Not long ago, people in China would need to visit a posh, stylish mall for luxury shopping. That’s rapidly changing as high-end brands race to embrace digital channels, which aren’t just the obvious options of ecommerce platforms or brand-owned sites. In China, Louis Vuitton, Cartier, Bulgari and other luxury brands are now connecting and selling to millions of customers through WeChat .
Many know WeChat as China’s largest messaging app, and perhaps how it has over time morphed into an all-in-one ecosystem that lets one chat, run errands, hire services, and shop for an infinite list of things. Now the flurry of different products people find on WeChat may include a $10,000-plus purse.
The trend, according to Pablo Mauron, partner and managing director for China at Digital Luxury Group, a luxury marketing agency, reflects WeChat’s huge potential as an app tailored to transactions and services.
“I think WeChat is finally becoming what it’s supposed to be for luxury brands, which is not just a social media app,” Mauron told TechCrunch over a phone interview. “One [function] could be for customers to buy the product. Another could be for brands to build a loyalty program. Customers can pre-order a product or set up an appointment with the [offline] store.”
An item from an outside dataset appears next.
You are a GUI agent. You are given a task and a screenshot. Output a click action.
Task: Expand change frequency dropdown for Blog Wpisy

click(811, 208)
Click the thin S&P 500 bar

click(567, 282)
Indeed, according to a new report from market research firm Gartner L2, 60% of the fashion luxury brands it surveyed have at least one WeChat store, surging from just 36% in 2018.
Like Facebook, WeChat allows businesses to set up their online shops. The Chinese app now boasts more than 1 billion monthly users, but these people aren’t readily exploitable as customers. WeChat, unlike Alibaba, isn’t a marketplace and does not have a central search engine that indexes all the merchants selling over its platform.
A WeChat store is thus more comparable to a site store — it exists in the online universe but requires a lot of marketing before consumers stumble upon it. People may discover Wechat stores by scanning a QR code at a brick-and-mortar outlet, clicking on an ad embedded in an online article or through a slew of other creative ways that merchants devise.
Despite the challenges in driving traffic, WeChat stores hold great appeal to brands for they offer a large toolbox for boosting customer loyalty, observed Mauron.
Shoppers can, for instance, talk to shop assistants over WeChat or check their membership status with just a few taps on the screen. It’s the social prowess of WeChat that separates it from entrenched ecommerce candidates like Alibaba and JD.com, which focus more on transactions. In a way, WeChat is not directly taking on Alibaba but playing a complementary role by providing customer relationship management (CRM) capabilities.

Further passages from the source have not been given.